- Born: August 11, 1947 Bor, Niğde, Turkey
- Died: October 15, 2006 (aged 59) Ankara, Turkey
- Resting place: İskenderun, Hatay, Turkey
- Education: Medicine (Ophthalmology)
- Alma mater: Hacettepe University
- Spouse: İskender Sayek
- Children: Selin Sayek Böke, Aylin Sayek Beyazıt

= Füsun Sayek =

Turkish physician (1947-2006)

Füsun Sayek (August 11, 1947 – October 15, 2006) was a Turkish female ophthalmologist and chairperson of the Turkish Medical Association.

Füsun Sayek was born in Bor, Niğde on August 11, 1947, where her father was serving. She completed her primary education in Bor and the middle school in Diyarbakır. In 1964, she finished high school in Ankara. She studied medicine at Hacettepe University, and graduated in 1970. The career education, which she began at her alma mater in 1971, she continued in the State of New York, in the United States until 1976. In 1981 she became a specialist in ophthalmology. She obtained a certificate for community eye healthcare in England in 1986.

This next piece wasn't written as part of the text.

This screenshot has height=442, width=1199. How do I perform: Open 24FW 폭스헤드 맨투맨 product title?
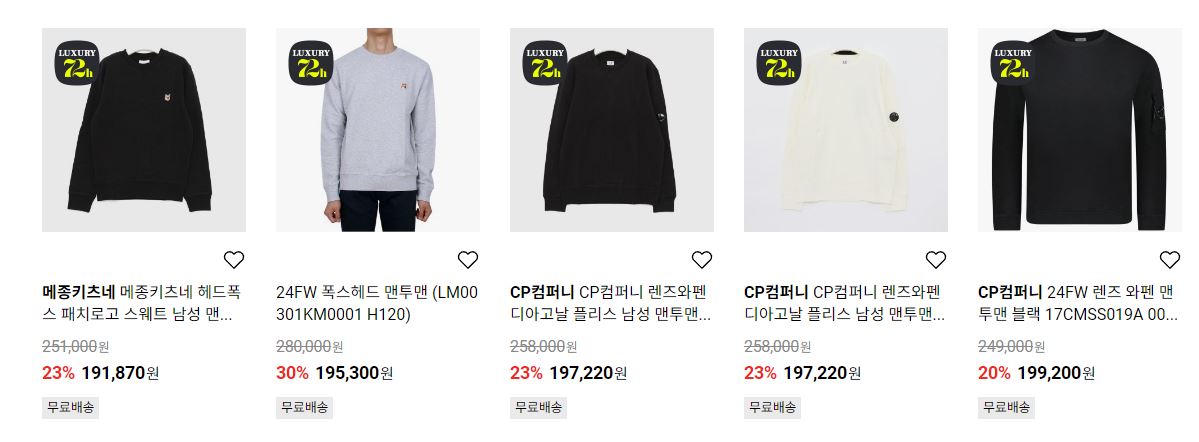click(x=378, y=304)
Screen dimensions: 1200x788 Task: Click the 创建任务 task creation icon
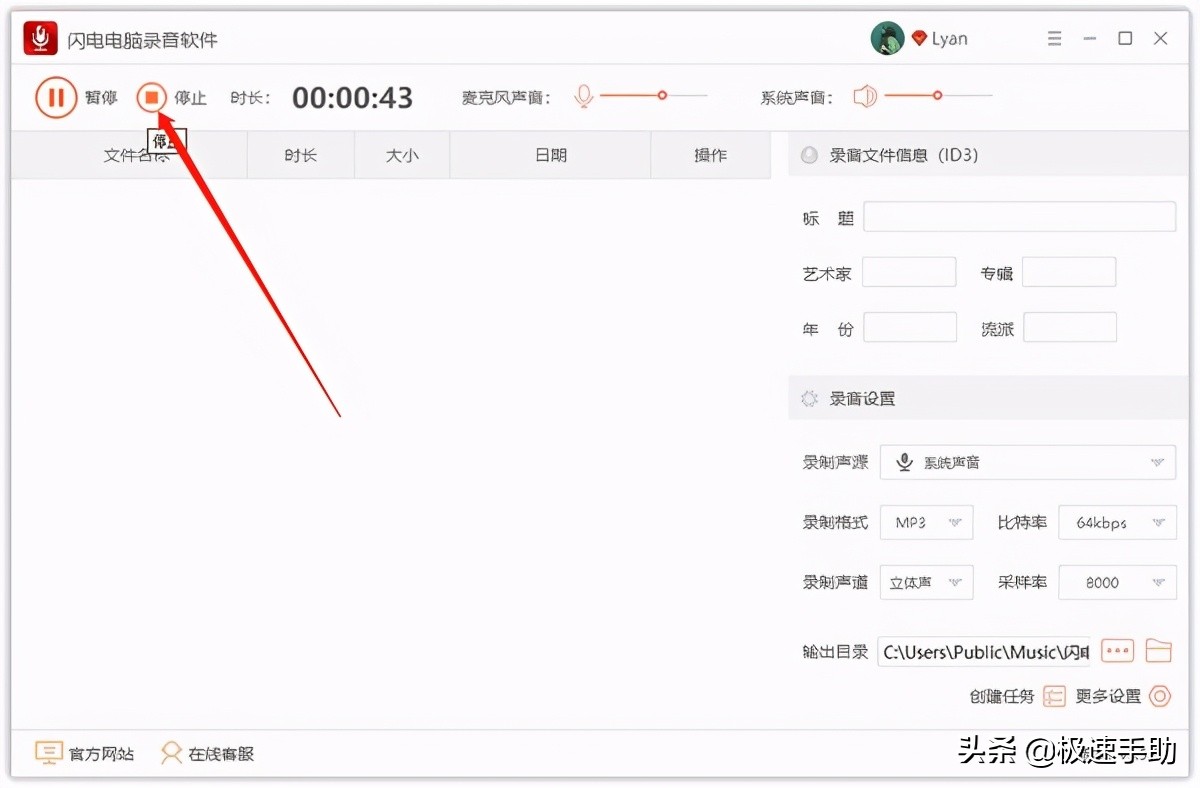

Sayek served as a board member in Ankara Medical Association between 1984 and 1986, as a member of the Central Committee of the Turkish Medical Association (Türk Tabipler birliği) (TTB) from 1990 to 1994. In 1996, she was elected chairperson of the TBB's central committee. She served at this post until her death in 2006.

Sayek was diagnosed with breast cancer, however, she neglected treating the disease, which resulted in its advancement. She died in Ankara on 15 October 2006. She was buried at her spouse's hometown in İskenderun.

In her honor, Ankara Medical Association holds annually "Dr. Füsun Sayek Medical Education Meeting" (Dr. Füsun Sayek Tıp Eğitimi Buluşması) on the National Doctors' Day. The "Füsun Sayek Healthcare and Education Development Association" (Füsun Sayek Sağlık ve Eğitim Geliştirme Derneği) organizes diverse events in the "Sayek House" at Arsuz, Hatay every year in summer.